Edie: American Girl by Jean Stein is apparently one of the classic books on the sixties. After reading it, I can see why it’s garnered so many accolades.
Prior to picking this up, I only really had vague notions of who Edie was, that all centred around her position as muse/decoration to Andy Warhol. Painstakingly compiled from interviews from the many that knew her, whether they be family, friends, or hangers-on (both famous and non-famous) covering her family history, childhood, explosion on to the New York scene and her five minutes of fame, and her swift descent into drug addiction and finally death, this book told me everything I could have ever possibly wanted to know about Edie’s scene, although the woman herself remains a little more mysterious (although I am certain that I would have found her tiresome to be around).

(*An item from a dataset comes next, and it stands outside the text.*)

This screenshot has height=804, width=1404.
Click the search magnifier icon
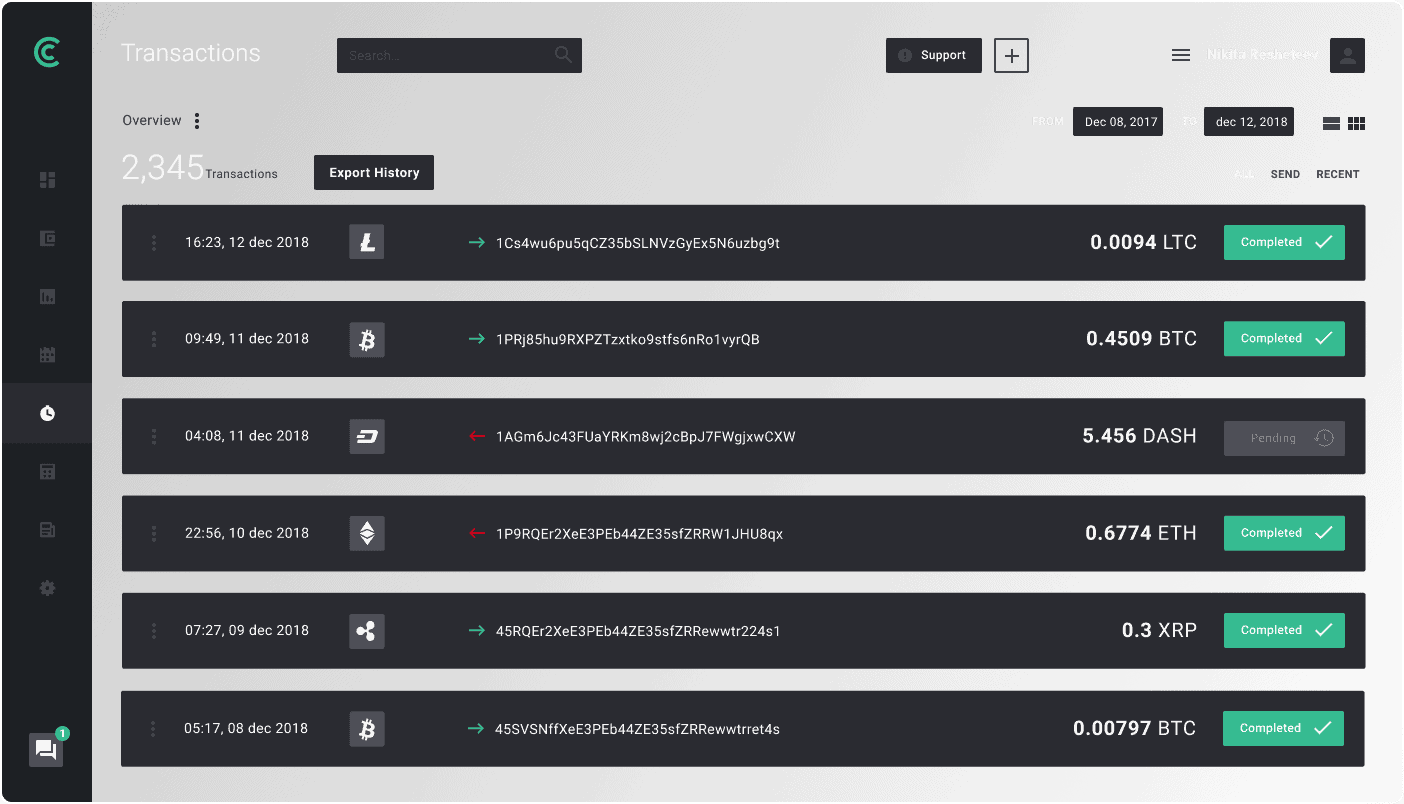(564, 55)
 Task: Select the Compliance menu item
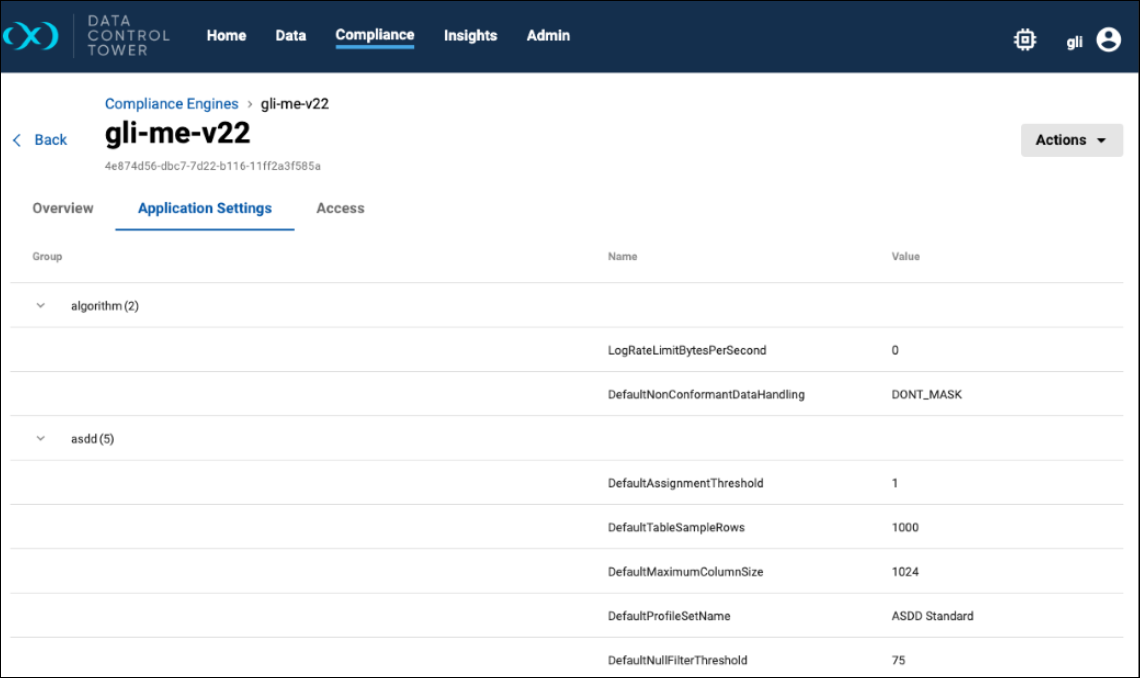click(x=374, y=35)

Before going in, I would have bet you any amount of money that the most interesting parts of the book would have all revolved around the Factory. But that was before I knew anything about her insane family and upbringing, and it will be the first half of the book – taking in her extremely wealthy and eccentric wider family before narrowing it’s gaze to her immediate family and her pig of a father, who definitely needed every bone of his body to be repeatedly broken – that will stay with me long after the book has been returned to its shelves. Whether bullying or belittling his children, drugging them for his convenience (so they wouldn’t be able to tell that they’d walked on him shagging someone who definitely wasn’t his wife), abandoning and cutting off those children who’d been admitted to mental health institutions, or forcing others into them to strengthen his control over them, I don’t think I remember a single instance of Francis doing something remotely nice or kind for anyone. I spent rather a lot of time highlighting the shocking shit this man pulled, with the end result being that the first half of my book is now essentially one big highlight (and this review has only narrowly avoided being just one long rant about how much I hated him).

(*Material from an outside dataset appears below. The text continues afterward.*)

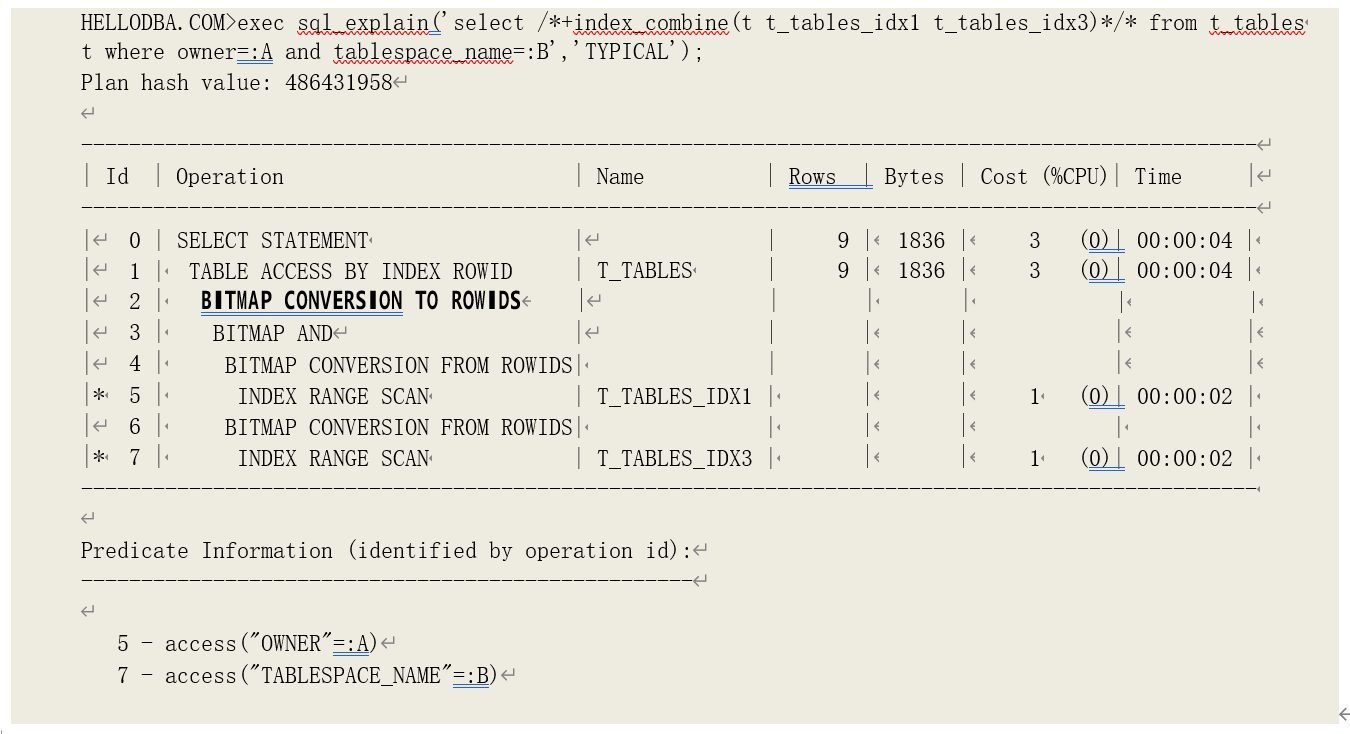
Task: Click the Operation column header
Action: coord(230,177)
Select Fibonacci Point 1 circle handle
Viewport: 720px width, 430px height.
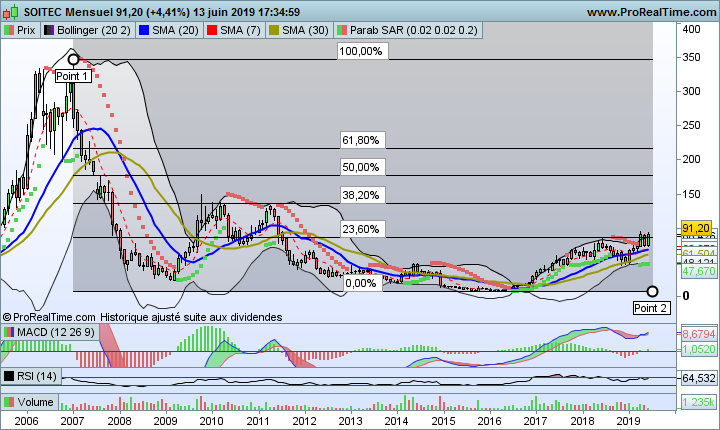coord(72,60)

The second half, going into Edie’s New York life, (so-called) friends and losing battle with drug addiction was a different kind of interesting. 18 year old me, who already had a long-standing thing for the sixties and seventies counter-culture scene despite having been born many years too late, would have no doubt viewed this part slightly differently, but middle-aged me mostly viewed this scene and its people with sadness, somehow surprised at just how many were already hopelessly lost to addiction, exploited by the predators that surrounded them and abandoned by their ‘friends’ as soon as someone newer and shinier showed up.
You don’t have to be particularly interested in Sedgwick herself to enjoy this book. If you have ever been at all interested in the counter-culture, the New York art and music scene and the many personalities who flitted in and out of them, then this is the book for you.